Better than wait/notify - can be used to fine tune which thread to wake up when multiple are waiting on the same lock. For example, BlockingQueue implementation uses one lock for the queue but different conditions - full and empty. The put() cares about full condition while take() cares about empty. If we didnt have this granularity and just had notify(), then a take() thread might be woken up when queue is already empty. A notifyAll() would make all threads to unnecessarily contend for resources. Downside is that the signal could be missed f the consumer is not ready.

Countdown Latch

Wait for threads/operations to finish.

CountDownLatch latch = new CountDownLatch(3);
latch.await();

Blocks until latch.countDown() is called 3 times (like by each child thread when it exits). Used for Scatter Gather apps. Can be used outside of threads as well. For example, wait for Redis to be setup before sending messages.

Cyclic Barrier

Helps to synchronize threads. Wait for all threads to reach a particular point before proceeding. Can be reset for repeated sync.

Locking Mechanisms

synchronized
ReentrantLock - added features
ReadWriteLock - if reads > writes. Read locks blocked until write lock is held. Reads run in parallel when write lock is released.
StampedLock -- Optimistic non-blocking read.
Semaphores - limits the number of concurrent access.

ReentrantLock vs Synchronized

synchronized(obj) {
   // update resource
}

versus

ReentrantLock mylock = new ReentrantLock();
mylock.lock()
try {
   // update resource
}
finally {
   mylock.unlock();
}

ReentrantLock supports features like:

trylock with option for timeout.
lock interruptibly
fair lock. All threads asking for a lock are stored in a queue. If you specify fairness=true when creating the lock object, it always gives the lock to threads in FIFO order. Default is unfair. Lets say Thread1 has the lock and 3 other threads are in a queue. Right when the lock is released if a Thread5 comes and asks for lock, it will be given. This allows faster operation as queue processing takes time.
lock() can be called more than once. Nothing happens as the thread already has the lock. The hold count increasses and the lock must be released the same number of times.
```
void accessResource(){
    lock.lock();
    if(condition)
         accessResource();
    lock.unlock()
}
```

Deadlocks

Deadlock vs Livelock vs Starvation

Deadlock happens in the OS, where a set of processes are blocked because each process is holding a resource and waiting for another resource acquired by some other process.
Livelock happens in code, where the processes are running but keep checking for some resource and dont progress.
Starvation happens when the low priority processes are blocked by high priority threads.

Causes of Deadlock

Nested Lock aquisition: The following code causes deadlock.

thread1 -> method 1:
synchronized(lockA){
...synchronized(lockB) {..}}

thread2 -> method 2:
synchronized(lockB){
...synchronized(lockA) {..}}

Thread 1 runs and acquires lock A.
Context switched
Thread 2 runs and acquires lock B
Deadlock!
Always lock in the same order.

Circular lock dependency between processes.
resource contention

Detecting Deadlocks

Amazon: How to detect deadlocks? What tools would you use?
Symptoms:

Application becomes sluggish and is slow to respond.
High CPU usage as the threads are busy checking locks
High memory usage as the threads dont allow GC
no activity in logs, indicating that work is not being done.

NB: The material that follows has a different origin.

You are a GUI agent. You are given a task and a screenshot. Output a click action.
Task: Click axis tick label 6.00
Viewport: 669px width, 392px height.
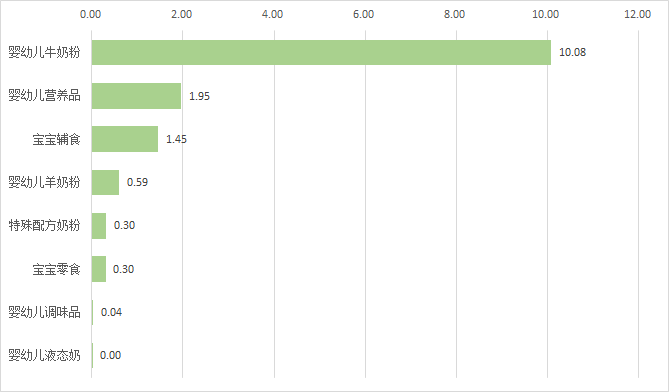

Tools that help take a thread dump like jstack or JConsole can help see deadlocks. Check for the following during code review:

nested synchronization
holds one lock while it tries to get another lock
no consistency in the way the locks are ordered and
there are no timeouts.

Debugging

Take a thread dump using the jstack command-line tool or Java VisualVM tool. This generates a snapshot of the stack traces of all threads in the JVM and help you identify threads in BLOCKED or WAITING states, as well as locks or objects they are contending for.
Use same tools to monitor live threads, spot threads with high CPU usage, memory usage, or low throughput.
jdb command-line tool or Debugging feature in IDE can be used to attach to running JVM and inspect variables and expressions of threads. This will enable you to set breakpoints, watchpoints, or conditional expressions that will trigger when a deadlock occurs.

Once the tasks are identified, reviewing the resouces accessed, the dependencies, etc will help find the root cause.

Avoiding Deadlocks

How to avoid deadlocks?

Use higher-level concurrency constructs, such as java.util.concurrent locks, synchronizers, or executors, as well as lock-free or wait-free algorithms or data structures that rely on atomic operations or optimistic concurrency control.
dont wait indefinitely and dont use thread joins. Using ReentrantLock's tryLock with a timeout is better than synchronized.
If you can't get the lock, release your other lock too and retry after sometime.
Avoid Nested or circular Lock. Use same lock ordering.
Lock Only What is Required.

Using Deadlocks

VMWare: In which scenario could we use deadlock?
Maybe for security. Prevent incorrect access. Maybe to assess about resources.

Other Concepts

Java Classes

AtomicInteger: uses volatile and CAS (compare and swap) to update in atomic manner without locks. All classes in java.util.concurrent.atomic support lock-free, thread-safe programming on single variables.
- Compare-And-Swap: an atomic instruction directly supported by most modern CPUs. Those instructions usually are much faster than synchronizing via locks. It compares the contents of a memory location to a given value and, only if they are the same, modifies the contents of that memory location to a given new value. All this is done as a single atomic operation. If the value has been updated by another thread at the same time, the write would fail.
Concurrent API -- classes in the java.util.concuurent package like Executor, CyclicBarrier, etc.
ConcurrentHashMap: map value is defined as volatile. The map is divided into segments. It is 32 by default but can be defined. No lock for read. Write lock is obtained for a segment. So you can have 32 threads modifying in parallel by default.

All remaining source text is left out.